=== Work item ===
The records are to be copied in their entirety, exactly as given.
__________
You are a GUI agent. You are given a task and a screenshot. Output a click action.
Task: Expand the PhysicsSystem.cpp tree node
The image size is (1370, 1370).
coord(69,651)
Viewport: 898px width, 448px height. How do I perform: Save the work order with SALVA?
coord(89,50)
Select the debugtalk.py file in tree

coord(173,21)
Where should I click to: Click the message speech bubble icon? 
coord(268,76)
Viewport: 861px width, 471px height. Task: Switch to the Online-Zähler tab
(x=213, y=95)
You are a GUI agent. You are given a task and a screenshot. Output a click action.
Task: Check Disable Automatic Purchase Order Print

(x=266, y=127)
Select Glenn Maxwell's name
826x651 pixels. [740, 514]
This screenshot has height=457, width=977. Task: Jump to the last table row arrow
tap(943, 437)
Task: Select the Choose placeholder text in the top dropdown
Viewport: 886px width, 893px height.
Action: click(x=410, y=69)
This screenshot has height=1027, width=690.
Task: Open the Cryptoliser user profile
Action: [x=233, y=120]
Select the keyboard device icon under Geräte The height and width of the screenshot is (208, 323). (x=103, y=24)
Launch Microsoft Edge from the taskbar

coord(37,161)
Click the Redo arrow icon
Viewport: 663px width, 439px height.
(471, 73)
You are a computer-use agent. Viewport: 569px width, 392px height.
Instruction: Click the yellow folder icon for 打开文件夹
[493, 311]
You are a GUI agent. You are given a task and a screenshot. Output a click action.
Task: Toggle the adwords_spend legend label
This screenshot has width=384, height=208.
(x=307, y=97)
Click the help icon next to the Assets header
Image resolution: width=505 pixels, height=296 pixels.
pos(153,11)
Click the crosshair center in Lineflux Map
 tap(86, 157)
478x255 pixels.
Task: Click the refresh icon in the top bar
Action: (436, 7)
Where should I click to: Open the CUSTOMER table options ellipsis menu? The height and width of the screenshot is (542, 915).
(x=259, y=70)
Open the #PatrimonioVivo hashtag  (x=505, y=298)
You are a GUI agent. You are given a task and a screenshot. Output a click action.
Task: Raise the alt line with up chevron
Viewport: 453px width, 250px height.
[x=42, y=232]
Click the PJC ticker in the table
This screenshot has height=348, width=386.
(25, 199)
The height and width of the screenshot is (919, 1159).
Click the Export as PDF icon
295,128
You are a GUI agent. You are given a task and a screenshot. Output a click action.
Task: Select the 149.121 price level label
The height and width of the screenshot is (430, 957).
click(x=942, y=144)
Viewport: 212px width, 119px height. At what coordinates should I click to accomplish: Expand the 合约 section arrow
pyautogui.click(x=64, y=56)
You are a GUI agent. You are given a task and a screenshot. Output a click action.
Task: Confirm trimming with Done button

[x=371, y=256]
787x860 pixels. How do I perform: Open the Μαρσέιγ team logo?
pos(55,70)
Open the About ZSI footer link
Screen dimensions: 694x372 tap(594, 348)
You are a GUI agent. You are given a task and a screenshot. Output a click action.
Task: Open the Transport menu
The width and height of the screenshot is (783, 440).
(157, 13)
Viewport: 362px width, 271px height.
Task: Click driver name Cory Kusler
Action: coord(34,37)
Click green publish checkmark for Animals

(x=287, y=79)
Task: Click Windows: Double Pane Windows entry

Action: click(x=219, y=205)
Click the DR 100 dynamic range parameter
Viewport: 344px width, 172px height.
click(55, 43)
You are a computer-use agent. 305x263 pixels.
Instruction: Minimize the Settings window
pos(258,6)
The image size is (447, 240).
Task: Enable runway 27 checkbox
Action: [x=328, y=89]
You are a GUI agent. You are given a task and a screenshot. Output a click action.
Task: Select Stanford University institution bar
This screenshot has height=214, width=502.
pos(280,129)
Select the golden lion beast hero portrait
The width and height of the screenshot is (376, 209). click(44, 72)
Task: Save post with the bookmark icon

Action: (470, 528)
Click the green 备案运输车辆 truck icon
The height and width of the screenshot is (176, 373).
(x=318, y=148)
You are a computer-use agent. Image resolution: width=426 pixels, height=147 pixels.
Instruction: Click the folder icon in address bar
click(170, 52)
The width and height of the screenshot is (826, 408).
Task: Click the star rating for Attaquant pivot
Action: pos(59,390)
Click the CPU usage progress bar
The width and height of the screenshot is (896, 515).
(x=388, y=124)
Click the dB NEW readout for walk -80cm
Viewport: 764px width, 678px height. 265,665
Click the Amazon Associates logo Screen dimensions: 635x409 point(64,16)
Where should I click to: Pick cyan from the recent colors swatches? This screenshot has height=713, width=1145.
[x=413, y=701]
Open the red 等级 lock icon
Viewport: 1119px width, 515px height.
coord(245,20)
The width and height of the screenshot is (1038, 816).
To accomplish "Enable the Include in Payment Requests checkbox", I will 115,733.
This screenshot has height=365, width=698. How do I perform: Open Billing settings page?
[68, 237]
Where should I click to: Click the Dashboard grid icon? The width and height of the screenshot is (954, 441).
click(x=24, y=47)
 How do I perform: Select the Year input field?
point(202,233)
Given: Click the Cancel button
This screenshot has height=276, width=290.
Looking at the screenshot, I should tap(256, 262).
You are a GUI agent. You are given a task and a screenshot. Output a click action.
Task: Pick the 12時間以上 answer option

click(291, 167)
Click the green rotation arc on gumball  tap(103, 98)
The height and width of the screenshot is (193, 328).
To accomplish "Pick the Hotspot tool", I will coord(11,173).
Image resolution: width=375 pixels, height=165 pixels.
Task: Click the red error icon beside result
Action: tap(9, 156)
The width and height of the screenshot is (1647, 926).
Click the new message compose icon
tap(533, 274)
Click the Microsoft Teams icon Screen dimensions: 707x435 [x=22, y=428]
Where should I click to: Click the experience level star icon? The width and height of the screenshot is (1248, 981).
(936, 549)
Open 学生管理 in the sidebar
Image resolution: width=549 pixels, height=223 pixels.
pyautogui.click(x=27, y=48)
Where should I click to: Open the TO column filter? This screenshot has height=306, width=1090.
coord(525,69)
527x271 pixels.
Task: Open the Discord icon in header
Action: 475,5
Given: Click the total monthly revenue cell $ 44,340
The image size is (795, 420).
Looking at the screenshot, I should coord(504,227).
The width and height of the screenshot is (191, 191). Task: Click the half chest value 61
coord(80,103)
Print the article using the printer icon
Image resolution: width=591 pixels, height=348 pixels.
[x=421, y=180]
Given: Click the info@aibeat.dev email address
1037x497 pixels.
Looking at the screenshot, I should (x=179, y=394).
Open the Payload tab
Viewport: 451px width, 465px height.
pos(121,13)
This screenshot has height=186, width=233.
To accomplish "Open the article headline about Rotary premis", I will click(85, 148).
__________
=== Reply ===
You are a GUI agent. You are given a task and a screenshot. Output a click action.
Task: Expand the PhysicsSystem.cpp tree node
The image size is (1370, 1370).
coord(69,651)
Viewport: 898px width, 448px height. How do I perform: Save the work order with SALVA?
coord(89,50)
Select the debugtalk.py file in tree

coord(173,21)
Where should I click to: Click the message speech bubble icon? 
coord(268,76)
Viewport: 861px width, 471px height. Task: Switch to the Online-Zähler tab
(x=213, y=95)
You are a GUI agent. You are given a task and a screenshot. Output a click action.
Task: Check Disable Automatic Purchase Order Print

(x=266, y=127)
Select Glenn Maxwell's name
826x651 pixels. [740, 514]
This screenshot has height=457, width=977. Task: Jump to the last table row arrow
tap(943, 437)
Task: Select the Choose placeholder text in the top dropdown
Viewport: 886px width, 893px height.
Action: click(x=410, y=69)
This screenshot has height=1027, width=690.
Task: Open the Cryptoliser user profile
Action: [x=233, y=120]
Select the keyboard device icon under Geräte The height and width of the screenshot is (208, 323). (x=103, y=24)
Launch Microsoft Edge from the taskbar

coord(37,161)
Click the Redo arrow icon
Viewport: 663px width, 439px height.
(471, 73)
You are a computer-use agent. Viewport: 569px width, 392px height.
Instruction: Click the yellow folder icon for 打开文件夹
[493, 311]
You are a GUI agent. You are given a task and a screenshot. Output a click action.
Task: Toggle the adwords_spend legend label
This screenshot has width=384, height=208.
(x=307, y=97)
Click the help icon next to the Assets header
Image resolution: width=505 pixels, height=296 pixels.
pos(153,11)
Click the crosshair center in Lineflux Map
 tap(86, 157)
478x255 pixels.
Task: Click the refresh icon in the top bar
Action: (436, 7)
Where should I click to: Open the CUSTOMER table options ellipsis menu? The height and width of the screenshot is (542, 915).
(x=259, y=70)
Open the #PatrimonioVivo hashtag  (x=505, y=298)
You are a GUI agent. You are given a task and a screenshot. Output a click action.
Task: Raise the alt line with up chevron
Viewport: 453px width, 250px height.
[x=42, y=232]
Click the PJC ticker in the table
This screenshot has height=348, width=386.
(25, 199)
The height and width of the screenshot is (919, 1159).
Click the Export as PDF icon
295,128
You are a GUI agent. You are given a task and a screenshot. Output a click action.
Task: Select the 149.121 price level label
The height and width of the screenshot is (430, 957).
click(x=942, y=144)
Viewport: 212px width, 119px height. At what coordinates should I click to accomplish: Expand the 合约 section arrow
pyautogui.click(x=64, y=56)
You are a GUI agent. You are given a task and a screenshot. Output a click action.
Task: Confirm trimming with Done button

[x=371, y=256]
787x860 pixels. How do I perform: Open the Μαρσέιγ team logo?
pos(55,70)
Open the About ZSI footer link
Screen dimensions: 694x372 tap(594, 348)
You are a GUI agent. You are given a task and a screenshot. Output a click action.
Task: Open the Transport menu
The width and height of the screenshot is (783, 440).
(157, 13)
Viewport: 362px width, 271px height.
Task: Click driver name Cory Kusler
Action: coord(34,37)
Click green publish checkmark for Animals

(x=287, y=79)
Task: Click Windows: Double Pane Windows entry

Action: click(x=219, y=205)
Click the DR 100 dynamic range parameter
Viewport: 344px width, 172px height.
click(55, 43)
You are a computer-use agent. 305x263 pixels.
Instruction: Minimize the Settings window
pos(258,6)
The image size is (447, 240).
Task: Enable runway 27 checkbox
Action: [x=328, y=89]
You are a GUI agent. You are given a task and a screenshot. Output a click action.
Task: Select Stanford University institution bar
This screenshot has height=214, width=502.
pos(280,129)
Select the golden lion beast hero portrait
The width and height of the screenshot is (376, 209). click(44, 72)
Task: Save post with the bookmark icon

Action: (470, 528)
Click the green 备案运输车辆 truck icon
The height and width of the screenshot is (176, 373).
(x=318, y=148)
You are a computer-use agent. Image resolution: width=426 pixels, height=147 pixels.
Instruction: Click the folder icon in address bar
click(170, 52)
The width and height of the screenshot is (826, 408).
Task: Click the star rating for Attaquant pivot
Action: pos(59,390)
Click the CPU usage progress bar
The width and height of the screenshot is (896, 515).
(x=388, y=124)
Click the dB NEW readout for walk -80cm
Viewport: 764px width, 678px height. 265,665
Click the Amazon Associates logo Screen dimensions: 635x409 point(64,16)
Where should I click to: Pick cyan from the recent colors swatches? This screenshot has height=713, width=1145.
[x=413, y=701]
Open the red 等级 lock icon
Viewport: 1119px width, 515px height.
coord(245,20)
The width and height of the screenshot is (1038, 816).
To accomplish "Enable the Include in Payment Requests checkbox", I will 115,733.
This screenshot has height=365, width=698. How do I perform: Open Billing settings page?
[68, 237]
Where should I click to: Click the Dashboard grid icon? The width and height of the screenshot is (954, 441).
click(x=24, y=47)
 How do I perform: Select the Year input field?
point(202,233)
Given: Click the Cancel button
This screenshot has height=276, width=290.
Looking at the screenshot, I should tap(256, 262).
You are a GUI agent. You are given a task and a screenshot. Output a click action.
Task: Pick the 12時間以上 answer option

click(291, 167)
Click the green rotation arc on gumball  tap(103, 98)
The height and width of the screenshot is (193, 328).
To accomplish "Pick the Hotspot tool", I will coord(11,173).
Image resolution: width=375 pixels, height=165 pixels.
Task: Click the red error icon beside result
Action: tap(9, 156)
The width and height of the screenshot is (1647, 926).
Click the new message compose icon
tap(533, 274)
Click the Microsoft Teams icon Screen dimensions: 707x435 [x=22, y=428]
Where should I click to: Click the experience level star icon? The width and height of the screenshot is (1248, 981).
(936, 549)
Open 学生管理 in the sidebar
Image resolution: width=549 pixels, height=223 pixels.
pyautogui.click(x=27, y=48)
Where should I click to: Open the TO column filter? This screenshot has height=306, width=1090.
coord(525,69)
527x271 pixels.
Task: Open the Discord icon in header
Action: 475,5
Given: Click the total monthly revenue cell $ 44,340
The image size is (795, 420).
Looking at the screenshot, I should coord(504,227).
The width and height of the screenshot is (191, 191). Task: Click the half chest value 61
coord(80,103)
Print the article using the printer icon
Image resolution: width=591 pixels, height=348 pixels.
[x=421, y=180]
Given: Click the info@aibeat.dev email address
1037x497 pixels.
Looking at the screenshot, I should (x=179, y=394).
Open the Payload tab
Viewport: 451px width, 465px height.
pos(121,13)
This screenshot has height=186, width=233.
To accomplish "Open the article headline about Rotary premis", I will click(85, 148).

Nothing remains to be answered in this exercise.